В вагоне было ужасно душно и глаза щипало от дыма, просачивавшегося даже невзирая на закрытые окна. Повсюду валялись обрывки газет и было как-то неуютно. Народу было не много, но все диваны были заняты. Я смотрел в окно, но практически ничего видно не было. Повсюду дым, дым, только кое-где высвечивались всполохи огня – это по обочинам дороги горели лесопосадки и сухая трава. Повсюду стояли пожарные машины, бульдозеры и даже танки. Это военные нагнали солдатиков для тушения пожаров.
Я сидел с краю. У окна, тяжело дыша и поминутно вытирая пот носовым платком, сидела толстая тетка. Она приговаривала:
– От, че делаца, от, че делаца, а? Нет, ты глянь, че делаца-то, а?
Между нами сидела красивая девчонка лет семнадцати-восемнадцати. Она сидела, молча и старательно держа осанку, читала какую-то книжицу. От нее приятно пахло духами. Молодость брала свое и мне ужасно захотелось с ней заговорить. Я мучительно искал повод или тему для разговора. Наконец я выдавил из себя:
– Про шпионов?
– Что?
– Книжка про шпионов, говорю?
– Фи! Вот еще! Я такую ерунду не читаю! – Девица, манерно вскинув голову и не без интереса, глянула на меня.
– Тогда про что там пишут? – я занервничал, видя, что на ее лице появилось нечто вроде насмешки.
– Вам не все равно? – девица снова уткнулась в свое чтиво.
Вот зануда, подумал я, и из вредности уже продолжал приставать:
– Небось, про любовь-морковь читаешь?
– А мы уже на ты? – съязвила она.
– Думаю, пора уже. Ехать-то нам долго еще вместе.
Девица встала и пересела на соседний диван, где только что освободилось местечко. Какой-то мужик с корзиной побежал к выходу, освободив место, и девушка теперь соседствовала с парнем лет тридцати и теткой какого-то старорежимного, что ли, вида. Тетка была, видно, мать этого парня. Она постоянно говорила, обращаясь к нему:
– Вадим, скоро приедем. Но я прошу тебя. Умоляю, держи себя в руках.
Парень молчал и только часто вытирал очки о кончик галстука, стягивавшего его шею, невзирая на изнурительную жару.
– Вадим, помни – он твой отец. Будь с ним деликатен, – наставляла тетка.

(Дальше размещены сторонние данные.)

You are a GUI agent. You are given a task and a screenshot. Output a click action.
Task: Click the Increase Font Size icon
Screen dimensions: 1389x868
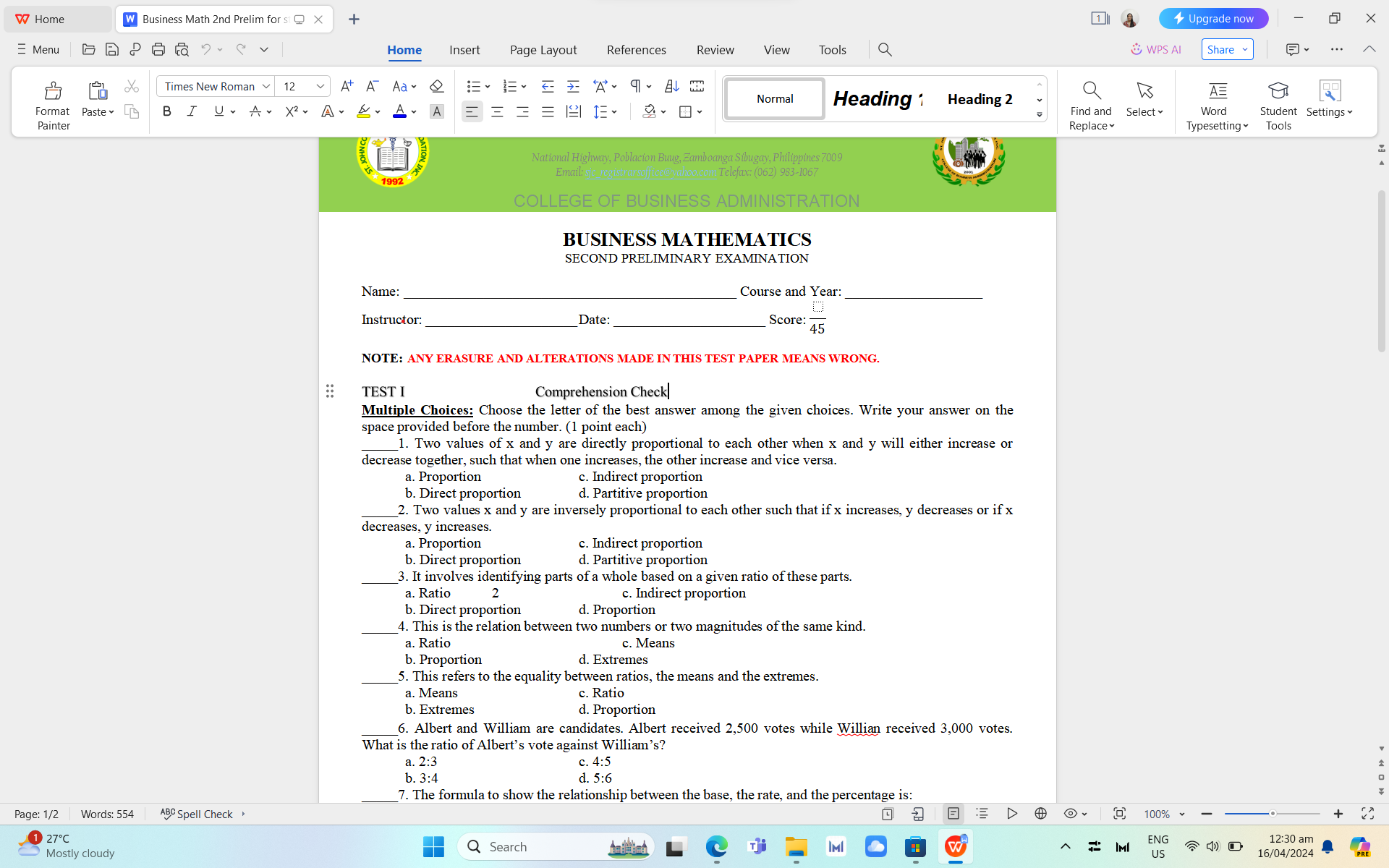(x=347, y=86)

Тут электричка на минуту остановилась. Началось хождение туда-сюда и еще через минуту все расселись. Мы снова поехали. На место девицы, то есть рядом со мной, плюхнулся невысокий коренастый мужичонка со стойким запахом свежака, выпитого, видно, только что на полустанке. В обеих руках он держал по мороженому. Одет он был весьма колоритно. Тут, я думаю, имеет смысл описать этого субъекта, ибо он сыграет роль в моей дальнейшей судьбе. На голое тело у него была надета зоновская куртка-спецовка. Она была расстегнута, и было видно, что тело мужика все расписано наколками. Можно было их читать и рассматривать всю дорогу, и газет не надо. На голове у него почему-то была нахлобучена цигейковая зимняя шапка. Поймав мой взгляд, он заулыбался, открыв рот и сияя целым рядом нержавеющих и рандолевых зубов.

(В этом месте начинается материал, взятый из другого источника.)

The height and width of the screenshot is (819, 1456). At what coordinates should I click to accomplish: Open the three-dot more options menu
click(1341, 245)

– А у меня башка всегда мерзнет. Боря Бодунов.
– Что? – не понял я.
– Зовут меня так – Борис Бодунов. Слышал про Бориса Годунова? Ну вот, а я Борис Бодунов. Но ты зови меня Валька. Меня на зоне все Валькой звали.
– А почему так?
– А знаю и молчу и потихоньку… – мужичек заржал и протянул мне мороженое.

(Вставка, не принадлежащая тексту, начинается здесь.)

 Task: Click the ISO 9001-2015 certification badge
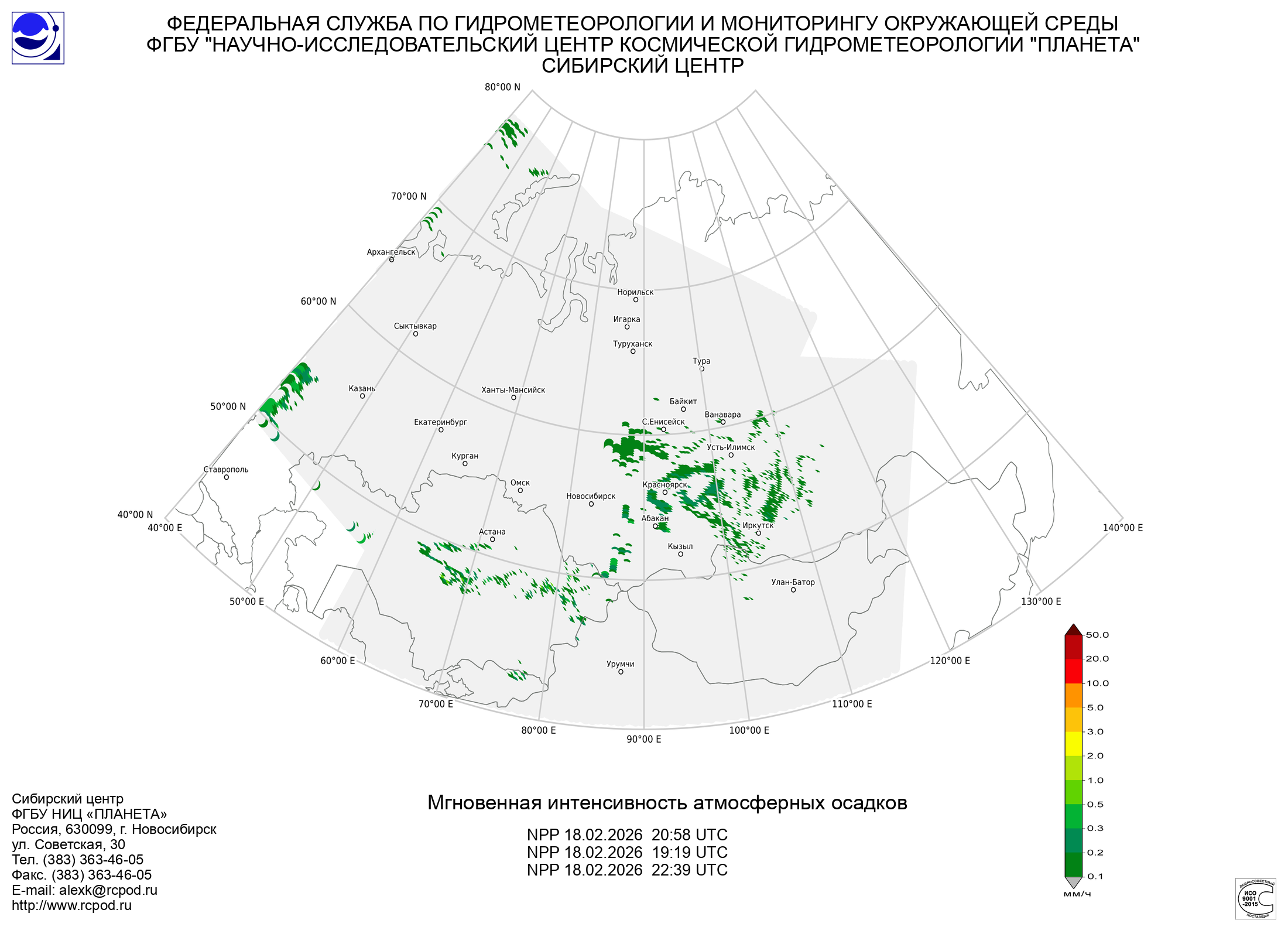click(1255, 898)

– На вот ешь и помни Вальку Бодунова, – мужик опять засмеялся.
Я глянул на его руки, не видавшие мыла и чистой воды, и отказался. Тогда этот самый Валька Бодунов стал приставать к девчонке, читающей книжку и угощать ее мороженым. К моему удивлению, она мороженое взяла и как-то ехидно глянула на меня.